# [Dataset extract]
________________

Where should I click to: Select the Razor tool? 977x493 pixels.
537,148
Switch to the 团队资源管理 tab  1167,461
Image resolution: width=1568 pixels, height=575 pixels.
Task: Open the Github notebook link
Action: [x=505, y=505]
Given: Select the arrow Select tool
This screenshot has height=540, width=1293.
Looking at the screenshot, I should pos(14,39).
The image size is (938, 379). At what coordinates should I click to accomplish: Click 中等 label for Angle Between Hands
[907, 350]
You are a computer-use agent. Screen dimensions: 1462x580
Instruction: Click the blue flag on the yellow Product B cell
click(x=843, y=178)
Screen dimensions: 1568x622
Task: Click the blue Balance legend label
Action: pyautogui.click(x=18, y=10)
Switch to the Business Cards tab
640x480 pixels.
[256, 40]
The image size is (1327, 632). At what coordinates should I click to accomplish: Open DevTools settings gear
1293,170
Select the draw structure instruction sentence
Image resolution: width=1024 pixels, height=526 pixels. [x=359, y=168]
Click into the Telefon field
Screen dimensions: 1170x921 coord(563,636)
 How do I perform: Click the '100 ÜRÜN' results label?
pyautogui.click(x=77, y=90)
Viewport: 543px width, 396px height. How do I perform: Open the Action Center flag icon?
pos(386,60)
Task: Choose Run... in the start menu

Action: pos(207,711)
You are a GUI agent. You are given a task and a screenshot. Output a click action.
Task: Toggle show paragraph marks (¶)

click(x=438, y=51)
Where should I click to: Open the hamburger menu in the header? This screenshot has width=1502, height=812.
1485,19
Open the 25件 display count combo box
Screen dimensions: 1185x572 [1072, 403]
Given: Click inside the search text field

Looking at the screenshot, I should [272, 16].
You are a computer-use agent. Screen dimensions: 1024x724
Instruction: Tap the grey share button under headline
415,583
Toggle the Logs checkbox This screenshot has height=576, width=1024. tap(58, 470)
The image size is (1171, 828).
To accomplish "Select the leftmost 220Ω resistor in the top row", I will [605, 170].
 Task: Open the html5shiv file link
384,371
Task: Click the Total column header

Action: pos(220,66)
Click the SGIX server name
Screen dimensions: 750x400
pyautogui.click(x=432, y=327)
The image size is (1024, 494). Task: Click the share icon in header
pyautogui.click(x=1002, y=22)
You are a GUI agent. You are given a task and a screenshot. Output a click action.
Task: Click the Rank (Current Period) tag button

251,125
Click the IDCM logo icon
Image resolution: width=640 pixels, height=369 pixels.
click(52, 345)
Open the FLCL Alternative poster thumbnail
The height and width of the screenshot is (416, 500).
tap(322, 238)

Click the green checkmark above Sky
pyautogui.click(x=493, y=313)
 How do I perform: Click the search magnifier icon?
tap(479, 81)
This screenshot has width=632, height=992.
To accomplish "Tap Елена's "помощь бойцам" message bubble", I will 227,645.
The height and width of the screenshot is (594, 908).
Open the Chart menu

________________

# [Exercise prompt]
Retype exactly the lines above, from the one with "You are a computer-use agent. Screen dimensions: 1024x724" through the one with "Click the IDCM logo icon", inclusive.

# [Response below]
You are a computer-use agent. Screen dimensions: 1024x724
Instruction: Tap the grey share button under headline
415,583
Toggle the Logs checkbox This screenshot has height=576, width=1024. tap(58, 470)
The image size is (1171, 828).
To accomplish "Select the leftmost 220Ω resistor in the top row", I will [605, 170].
 Task: Open the html5shiv file link
384,371
Task: Click the Total column header

Action: pos(220,66)
Click the SGIX server name
Screen dimensions: 750x400
pyautogui.click(x=432, y=327)
The image size is (1024, 494). Task: Click the share icon in header
pyautogui.click(x=1002, y=22)
You are a GUI agent. You are given a task and a screenshot. Output a click action.
Task: Click the Rank (Current Period) tag button

251,125
Click the IDCM logo icon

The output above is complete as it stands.